Stored entries:
───

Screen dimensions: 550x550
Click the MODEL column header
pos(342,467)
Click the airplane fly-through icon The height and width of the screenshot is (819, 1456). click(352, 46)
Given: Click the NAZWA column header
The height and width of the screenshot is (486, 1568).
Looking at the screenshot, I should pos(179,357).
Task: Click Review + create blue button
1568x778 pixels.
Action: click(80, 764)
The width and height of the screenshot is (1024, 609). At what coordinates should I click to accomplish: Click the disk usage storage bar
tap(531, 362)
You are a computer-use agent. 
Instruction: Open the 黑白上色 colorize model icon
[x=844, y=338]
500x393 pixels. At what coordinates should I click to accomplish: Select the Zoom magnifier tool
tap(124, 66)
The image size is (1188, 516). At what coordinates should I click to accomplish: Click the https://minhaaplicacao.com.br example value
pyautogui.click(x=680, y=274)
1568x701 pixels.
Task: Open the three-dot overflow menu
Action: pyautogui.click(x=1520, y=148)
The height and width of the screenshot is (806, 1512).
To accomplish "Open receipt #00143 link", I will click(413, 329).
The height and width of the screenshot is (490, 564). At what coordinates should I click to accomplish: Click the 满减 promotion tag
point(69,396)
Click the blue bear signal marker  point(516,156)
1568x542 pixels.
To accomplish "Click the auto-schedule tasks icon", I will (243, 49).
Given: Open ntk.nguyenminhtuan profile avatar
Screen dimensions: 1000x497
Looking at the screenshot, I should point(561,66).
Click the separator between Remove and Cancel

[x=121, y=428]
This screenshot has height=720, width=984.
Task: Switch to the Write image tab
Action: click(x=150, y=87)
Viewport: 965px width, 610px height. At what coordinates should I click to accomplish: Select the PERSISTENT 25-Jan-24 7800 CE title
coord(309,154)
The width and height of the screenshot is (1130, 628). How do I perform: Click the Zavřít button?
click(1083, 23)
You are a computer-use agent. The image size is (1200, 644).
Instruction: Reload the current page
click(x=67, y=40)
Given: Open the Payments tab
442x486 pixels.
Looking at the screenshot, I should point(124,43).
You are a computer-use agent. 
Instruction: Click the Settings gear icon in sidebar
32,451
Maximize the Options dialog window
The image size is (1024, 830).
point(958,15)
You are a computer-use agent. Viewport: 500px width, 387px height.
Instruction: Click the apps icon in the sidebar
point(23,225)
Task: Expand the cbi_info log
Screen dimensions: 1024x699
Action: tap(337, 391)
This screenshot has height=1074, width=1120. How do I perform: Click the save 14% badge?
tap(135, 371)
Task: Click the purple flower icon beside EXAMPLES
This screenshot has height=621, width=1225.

───

In the data above, find the line that contains "500x393 pixels. At" and the line that contains "Given: Open the Payments tab". Repeat exactly those lines and every line between them, and only those.

500x393 pixels. At what coordinates should I click to accomplish: Select the Zoom magnifier tool
tap(124, 66)
The image size is (1188, 516). At what coordinates should I click to accomplish: Click the https://minhaaplicacao.com.br example value
pyautogui.click(x=680, y=274)
1568x701 pixels.
Task: Open the three-dot overflow menu
Action: pyautogui.click(x=1520, y=148)
The height and width of the screenshot is (806, 1512).
To accomplish "Open receipt #00143 link", I will click(413, 329).
The height and width of the screenshot is (490, 564). At what coordinates should I click to accomplish: Click the 满减 promotion tag
point(69,396)
Click the blue bear signal marker  point(516,156)
1568x542 pixels.
To accomplish "Click the auto-schedule tasks icon", I will (243, 49).
Given: Open ntk.nguyenminhtuan profile avatar
Screen dimensions: 1000x497
Looking at the screenshot, I should point(561,66).
Click the separator between Remove and Cancel

[x=121, y=428]
This screenshot has height=720, width=984.
Task: Switch to the Write image tab
Action: click(x=150, y=87)
Viewport: 965px width, 610px height. At what coordinates should I click to accomplish: Select the PERSISTENT 25-Jan-24 7800 CE title
coord(309,154)
The width and height of the screenshot is (1130, 628). How do I perform: Click the Zavřít button?
click(1083, 23)
You are a computer-use agent. The image size is (1200, 644).
Instruction: Reload the current page
click(x=67, y=40)
Given: Open the Payments tab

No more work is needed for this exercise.